3.Agreement Not to Sue. In return for Employer’s obligations under this Agreement, Executive gives up, to the fullest extent permitted by law, any right to file any lawsuit against Employer about anything arising in the course of or out of Executive’s employment or the termination of Executive’s employment with Employer under the law of any state or country, whether statutory or common law.

4.Accord and Satisfaction. The consideration set forth in this Resignation and Release of Claims is in full accord and satisfaction of any claims and any causes of action that Executive has, may have, or may have had against Employer arising in the course of or out of Executive’s employment with Employer or the termination of Executive’s employment with Employer.

5.After Discovered Facts. Executive acknowledges that Executive may discover facts different from or in addition to those that Executive now knows or believes to be true, and this waiver and release will remain effective in all respects, despite the discovery of any different or additional facts.
 
6.No Pending Claims. Executive has not filed any claims, charges, suits, or actions of any kind against any of the Released Parties that have not been fully resolved as of the date of the signing of this Resignation and Release of Claims.

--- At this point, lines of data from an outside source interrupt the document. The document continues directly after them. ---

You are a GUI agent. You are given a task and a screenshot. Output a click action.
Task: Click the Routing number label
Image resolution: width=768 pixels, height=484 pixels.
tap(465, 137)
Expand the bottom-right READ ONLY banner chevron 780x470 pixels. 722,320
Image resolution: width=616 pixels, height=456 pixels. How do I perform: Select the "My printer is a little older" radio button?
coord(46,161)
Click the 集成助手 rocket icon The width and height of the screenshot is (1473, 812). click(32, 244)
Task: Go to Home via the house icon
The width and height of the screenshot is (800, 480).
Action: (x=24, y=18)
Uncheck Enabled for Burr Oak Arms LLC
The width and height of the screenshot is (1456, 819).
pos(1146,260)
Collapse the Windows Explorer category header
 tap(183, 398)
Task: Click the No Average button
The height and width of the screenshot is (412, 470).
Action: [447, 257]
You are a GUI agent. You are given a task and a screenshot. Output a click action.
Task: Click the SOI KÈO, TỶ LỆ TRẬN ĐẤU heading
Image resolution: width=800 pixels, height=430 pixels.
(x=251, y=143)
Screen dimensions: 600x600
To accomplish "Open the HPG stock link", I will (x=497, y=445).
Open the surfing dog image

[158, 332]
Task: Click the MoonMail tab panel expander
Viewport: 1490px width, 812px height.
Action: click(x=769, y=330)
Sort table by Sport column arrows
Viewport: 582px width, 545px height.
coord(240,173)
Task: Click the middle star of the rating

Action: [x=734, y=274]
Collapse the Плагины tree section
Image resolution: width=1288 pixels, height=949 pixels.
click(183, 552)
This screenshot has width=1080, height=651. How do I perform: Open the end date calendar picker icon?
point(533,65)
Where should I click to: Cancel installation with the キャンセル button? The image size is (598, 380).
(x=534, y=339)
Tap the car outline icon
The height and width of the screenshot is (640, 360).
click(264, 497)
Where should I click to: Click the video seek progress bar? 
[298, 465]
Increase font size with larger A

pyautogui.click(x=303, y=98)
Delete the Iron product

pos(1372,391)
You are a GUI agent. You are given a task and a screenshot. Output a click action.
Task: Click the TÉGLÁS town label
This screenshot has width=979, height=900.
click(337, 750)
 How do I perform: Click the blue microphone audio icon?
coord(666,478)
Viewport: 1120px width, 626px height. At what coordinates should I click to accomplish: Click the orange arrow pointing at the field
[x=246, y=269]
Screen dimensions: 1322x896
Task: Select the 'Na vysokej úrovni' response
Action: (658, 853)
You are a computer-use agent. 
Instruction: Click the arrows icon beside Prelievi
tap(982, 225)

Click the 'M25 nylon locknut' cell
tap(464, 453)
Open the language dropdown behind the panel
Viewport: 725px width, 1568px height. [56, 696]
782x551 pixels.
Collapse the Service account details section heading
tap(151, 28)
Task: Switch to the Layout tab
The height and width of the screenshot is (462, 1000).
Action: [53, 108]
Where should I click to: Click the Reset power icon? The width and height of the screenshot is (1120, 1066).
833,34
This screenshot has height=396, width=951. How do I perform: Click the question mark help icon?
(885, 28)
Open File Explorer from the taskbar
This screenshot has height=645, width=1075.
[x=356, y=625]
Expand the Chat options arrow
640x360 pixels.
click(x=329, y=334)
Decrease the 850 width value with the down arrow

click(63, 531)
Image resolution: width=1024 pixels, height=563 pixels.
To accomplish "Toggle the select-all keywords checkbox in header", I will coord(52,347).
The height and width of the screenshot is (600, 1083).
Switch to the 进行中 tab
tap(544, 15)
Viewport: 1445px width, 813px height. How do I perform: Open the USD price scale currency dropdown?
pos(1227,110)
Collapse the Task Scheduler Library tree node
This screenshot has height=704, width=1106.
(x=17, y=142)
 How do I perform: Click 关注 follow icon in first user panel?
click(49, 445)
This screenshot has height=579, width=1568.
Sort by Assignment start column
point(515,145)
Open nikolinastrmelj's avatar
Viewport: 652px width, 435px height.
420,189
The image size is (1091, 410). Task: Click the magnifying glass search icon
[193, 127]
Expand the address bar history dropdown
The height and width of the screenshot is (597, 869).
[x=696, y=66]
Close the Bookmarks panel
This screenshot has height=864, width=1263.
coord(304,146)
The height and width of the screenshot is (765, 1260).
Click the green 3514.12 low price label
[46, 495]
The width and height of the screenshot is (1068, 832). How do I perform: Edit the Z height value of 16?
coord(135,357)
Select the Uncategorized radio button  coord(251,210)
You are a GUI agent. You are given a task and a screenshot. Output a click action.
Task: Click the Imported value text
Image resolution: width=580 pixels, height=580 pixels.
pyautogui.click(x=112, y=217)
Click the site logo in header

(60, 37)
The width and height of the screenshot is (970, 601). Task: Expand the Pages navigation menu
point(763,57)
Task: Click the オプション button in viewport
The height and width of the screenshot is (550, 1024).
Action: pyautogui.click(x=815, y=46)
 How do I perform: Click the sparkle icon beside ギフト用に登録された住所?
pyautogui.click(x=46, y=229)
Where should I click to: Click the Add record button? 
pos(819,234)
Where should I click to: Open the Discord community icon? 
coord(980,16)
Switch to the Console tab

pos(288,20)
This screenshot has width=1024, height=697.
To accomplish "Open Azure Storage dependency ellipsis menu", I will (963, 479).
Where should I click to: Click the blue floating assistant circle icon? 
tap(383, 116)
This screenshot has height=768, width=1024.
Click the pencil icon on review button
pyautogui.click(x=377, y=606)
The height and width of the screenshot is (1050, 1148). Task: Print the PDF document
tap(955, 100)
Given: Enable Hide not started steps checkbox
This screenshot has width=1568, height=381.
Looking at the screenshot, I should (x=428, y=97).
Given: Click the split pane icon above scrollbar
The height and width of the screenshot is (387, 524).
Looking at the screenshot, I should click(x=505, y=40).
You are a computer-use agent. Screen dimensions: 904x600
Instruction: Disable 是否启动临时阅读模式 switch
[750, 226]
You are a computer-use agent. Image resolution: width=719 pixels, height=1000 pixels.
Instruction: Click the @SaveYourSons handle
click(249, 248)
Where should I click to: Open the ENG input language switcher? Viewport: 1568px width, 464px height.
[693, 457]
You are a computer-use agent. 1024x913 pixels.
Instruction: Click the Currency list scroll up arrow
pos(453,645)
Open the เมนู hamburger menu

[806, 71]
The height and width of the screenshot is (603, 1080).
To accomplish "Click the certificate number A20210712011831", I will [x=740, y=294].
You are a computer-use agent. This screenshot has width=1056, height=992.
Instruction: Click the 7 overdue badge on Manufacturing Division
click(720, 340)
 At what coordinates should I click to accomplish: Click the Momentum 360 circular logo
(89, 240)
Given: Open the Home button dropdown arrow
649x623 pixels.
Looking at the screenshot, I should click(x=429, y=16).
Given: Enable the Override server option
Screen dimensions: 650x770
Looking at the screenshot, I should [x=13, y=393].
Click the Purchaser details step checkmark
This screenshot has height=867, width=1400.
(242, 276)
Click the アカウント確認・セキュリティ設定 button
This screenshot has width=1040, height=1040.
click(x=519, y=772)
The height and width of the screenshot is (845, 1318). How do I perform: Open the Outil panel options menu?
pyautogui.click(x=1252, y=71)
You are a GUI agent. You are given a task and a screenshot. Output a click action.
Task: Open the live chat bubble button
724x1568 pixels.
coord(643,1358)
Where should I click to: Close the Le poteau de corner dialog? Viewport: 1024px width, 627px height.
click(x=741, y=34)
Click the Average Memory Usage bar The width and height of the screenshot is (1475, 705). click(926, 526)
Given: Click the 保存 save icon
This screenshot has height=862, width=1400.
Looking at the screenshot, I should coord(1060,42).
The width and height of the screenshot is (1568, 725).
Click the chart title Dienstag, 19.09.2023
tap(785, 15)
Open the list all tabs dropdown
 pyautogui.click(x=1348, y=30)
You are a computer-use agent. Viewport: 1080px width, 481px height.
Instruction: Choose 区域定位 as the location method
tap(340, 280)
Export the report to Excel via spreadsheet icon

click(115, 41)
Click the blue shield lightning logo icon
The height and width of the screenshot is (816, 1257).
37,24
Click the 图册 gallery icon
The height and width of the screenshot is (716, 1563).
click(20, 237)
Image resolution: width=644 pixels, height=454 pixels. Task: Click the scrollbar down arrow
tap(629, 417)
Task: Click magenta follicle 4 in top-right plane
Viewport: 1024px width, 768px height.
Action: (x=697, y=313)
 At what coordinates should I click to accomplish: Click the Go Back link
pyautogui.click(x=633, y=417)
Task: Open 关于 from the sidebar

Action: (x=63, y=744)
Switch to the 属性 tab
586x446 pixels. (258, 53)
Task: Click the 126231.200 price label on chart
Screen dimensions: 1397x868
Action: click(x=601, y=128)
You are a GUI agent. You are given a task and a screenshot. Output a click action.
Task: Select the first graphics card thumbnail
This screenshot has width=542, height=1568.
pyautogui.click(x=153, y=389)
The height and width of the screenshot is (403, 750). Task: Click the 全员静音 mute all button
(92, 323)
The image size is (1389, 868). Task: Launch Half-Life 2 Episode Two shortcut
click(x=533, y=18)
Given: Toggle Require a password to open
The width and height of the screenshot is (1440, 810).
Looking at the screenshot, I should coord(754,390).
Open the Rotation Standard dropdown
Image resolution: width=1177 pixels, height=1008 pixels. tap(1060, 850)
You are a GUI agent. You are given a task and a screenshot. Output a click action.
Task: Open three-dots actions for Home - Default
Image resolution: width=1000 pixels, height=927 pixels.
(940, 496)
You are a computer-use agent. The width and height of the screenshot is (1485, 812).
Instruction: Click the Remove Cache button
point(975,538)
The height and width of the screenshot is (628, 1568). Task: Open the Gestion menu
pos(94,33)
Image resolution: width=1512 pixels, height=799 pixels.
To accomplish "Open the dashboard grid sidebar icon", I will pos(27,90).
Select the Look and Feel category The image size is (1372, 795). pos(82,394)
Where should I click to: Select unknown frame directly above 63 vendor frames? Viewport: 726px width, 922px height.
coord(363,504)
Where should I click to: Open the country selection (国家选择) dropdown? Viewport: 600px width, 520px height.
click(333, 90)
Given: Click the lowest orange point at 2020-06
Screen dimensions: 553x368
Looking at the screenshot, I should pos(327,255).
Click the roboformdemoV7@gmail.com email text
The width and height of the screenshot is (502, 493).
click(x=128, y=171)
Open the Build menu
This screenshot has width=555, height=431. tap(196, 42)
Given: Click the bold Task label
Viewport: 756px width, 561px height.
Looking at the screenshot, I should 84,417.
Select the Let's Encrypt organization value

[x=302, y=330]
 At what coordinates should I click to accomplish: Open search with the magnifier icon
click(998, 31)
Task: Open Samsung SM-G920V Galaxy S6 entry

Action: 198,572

7.Agreement as Complete Defense. If Executive asserts against any of the Released Parties any claim or any cause of action within the scope of paragraph 2 above, Released Parties may assert this Agreement as a complete defense to that claim or cause of action. Executive will reimburse Released Parties for any expenses and legal fees that Released Parties incur in defending any such claim or cause of action, in addition to any other relief to which Released Parties may be entitled.

8.No Other Compensation. Executive is not entitled to any compensation, bonuses, commissions, benefits, or any other consideration from Employer, except as may be expressly provided in Section 4.3(a) of the Employment Agreement.